In August 1941, the New York Times published ONA’s report that the death of a 130-year-old Bedouin soothsayer was seen in the Middle East as “a sign of a coming defeat for Hitler.” Also in the soothsaying business, the BSC sponsored a U.S. tour for Louis de Wohl, a Hungarian “astro-philosopher.” In press conferences and an appearance at the annual convention of the American Federation of Scientific Astrologers, de Wohl announced that the stars predicted doom for Hitler and success for Roosevelt. Newspapers credulously reported his statement that a “yogi once told me a man born on the date Hitler came into power would cause his downfall. Hitler rose to power on Jan. 30, and that is Roosevelt’s birth date.”

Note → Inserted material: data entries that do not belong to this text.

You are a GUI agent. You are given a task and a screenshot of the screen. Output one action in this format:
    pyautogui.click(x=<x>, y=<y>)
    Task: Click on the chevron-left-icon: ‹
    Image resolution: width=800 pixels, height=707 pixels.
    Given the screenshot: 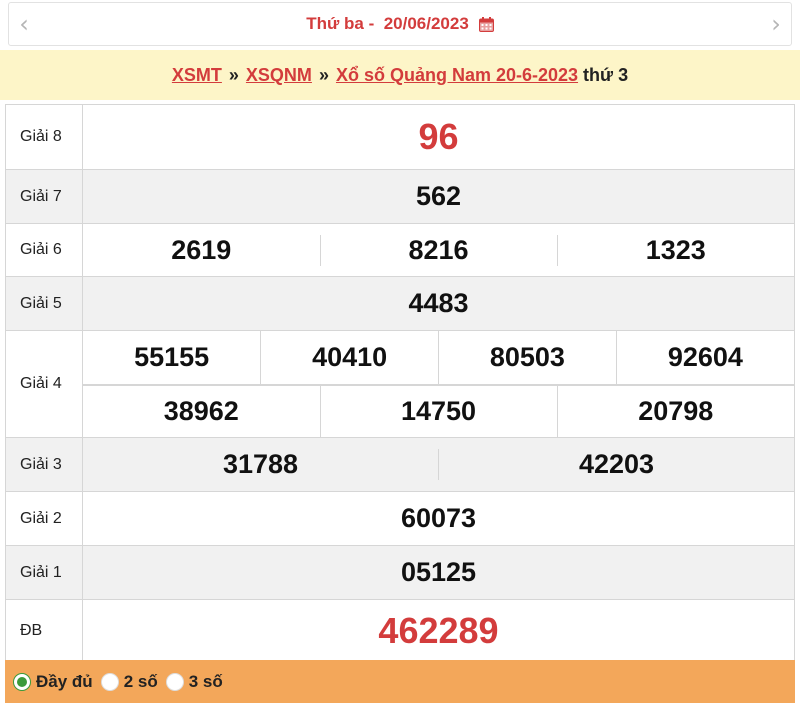 What is the action you would take?
    pyautogui.click(x=24, y=24)
    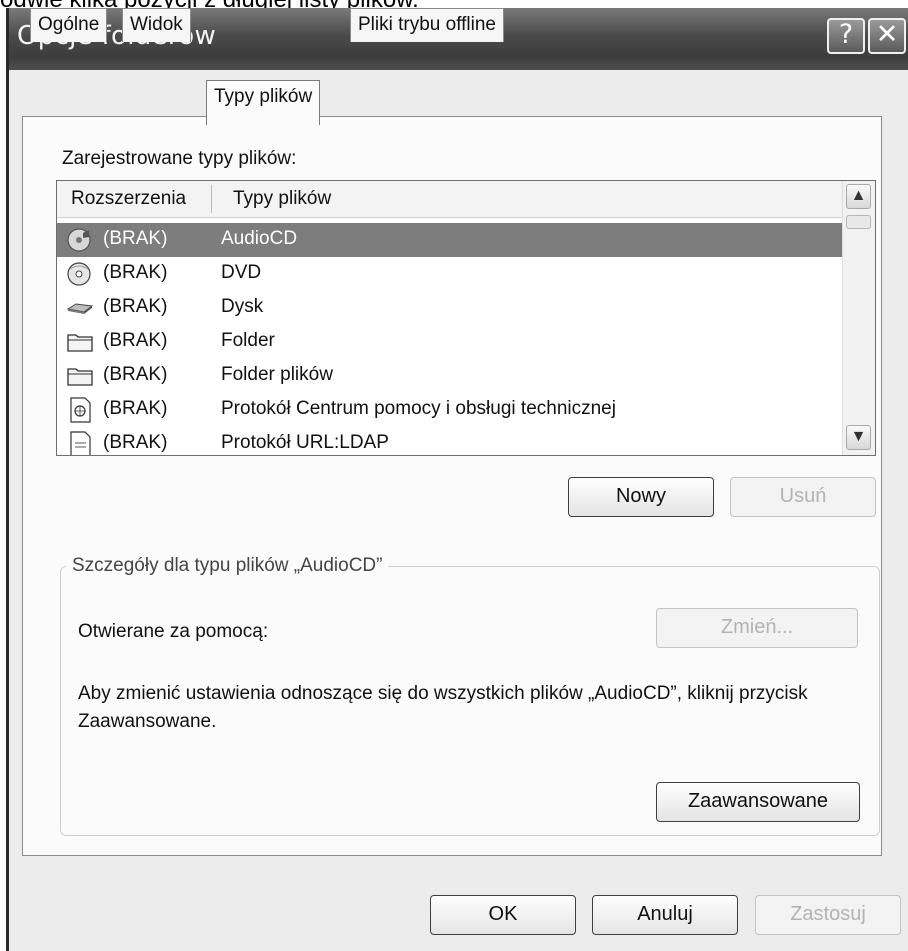  I want to click on tab-file-types: Typy plików, so click(264, 102).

The BSC operations in the U.S. weren’t all frivolity and fake news; many were much more serious.
Using undercover agents, the BSC conducted a yearlong investigation of a scheme by congressional staff to insert pro-Nazi propaganda into the Congressional Record and to use congressional franking privileges to distribute it. The BSC then coordinated media exposés of the franking scandal and supplied federal prosecutors with information on the pro-Nazi plot, resulting in several convictions.
Elsewhere in Washington, the BSC targeted the embassy used by the Vichy French, illegally tapping its phones, burglarizing embassy property and deploying a female operative to seduce Vichy officials. That intel was then used as the basis for a series of newspaper articles revealing Vichy diplomats’ efforts to help Nazi Germany—stories that the BSC then arranged to be printed under the byline of an American journalist. The resulting public furor severely curtailed the Vichy government’s American activities.

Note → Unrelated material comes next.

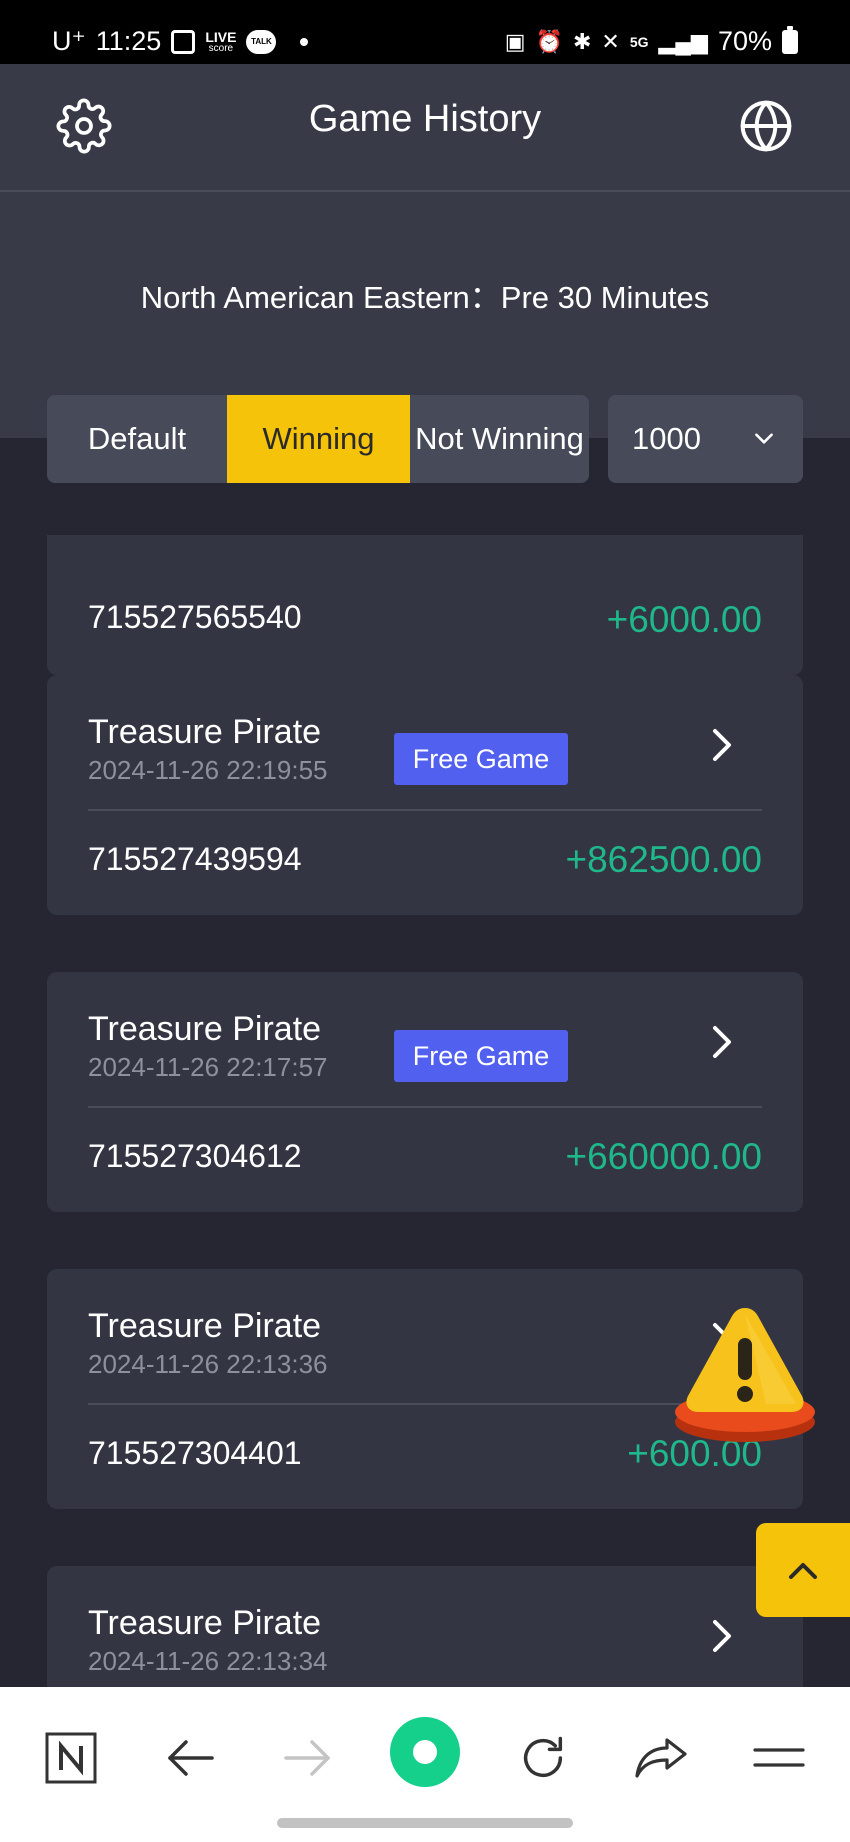  I want to click on tab-winning: Winning, so click(318, 439).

With the clarity of hindsight, some may write off as a historical curiosity the extraordinary efforts by Britain to influence American public opinion and the results of elections, arguing that Japan’s attack on Pearl Harbor and Hitler’s impetuous declaration of war vaporized notions of neutrality, rendering efforts to propel America into the war superfluous. But in fact, given the depth and strength of the opposition to FDR’s efforts to support Britain in 1940 and 1941—and the importance of that lifeline, which pro-British propaganda made possible—it is clear that the efforts of British intelligence officers and their American recruits helped change history.

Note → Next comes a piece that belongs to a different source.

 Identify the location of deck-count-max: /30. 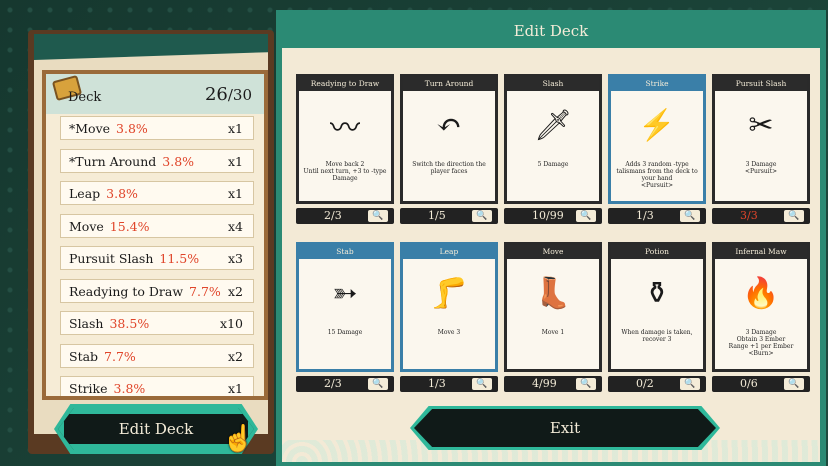
(240, 95).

In the summer of 1941, the Roosevelt administration strained its political muscles in an all-out push to persuade Congress to amend an emergency military conscription law and extend mandatory service from one year to 2½ years. After the White House exerted all its strength, on August 12, the House passed the extension by a one-vote margin. It is easy to imagine, though impossible to prove, that the efforts of the BSC’s operatives to bend the public and bully politicians away from isolationism, tipped the balance in favor of the law. If it had not squeaked through Congress, the U.S. military would have had to send tens of thousands of men home, substantially weakening the position of American forces on the verge of war.
America’s first experience of large-scale foreign interference in its elections holds lessons that are relevant today, including the fact that SIS continued to target its American political foes until at least 1944—long after the United States committed itself to the war. If history is any guide, Donald Trump’s inauguration may not mark the end of Russia’s attempts to sway American politicians and public opinion.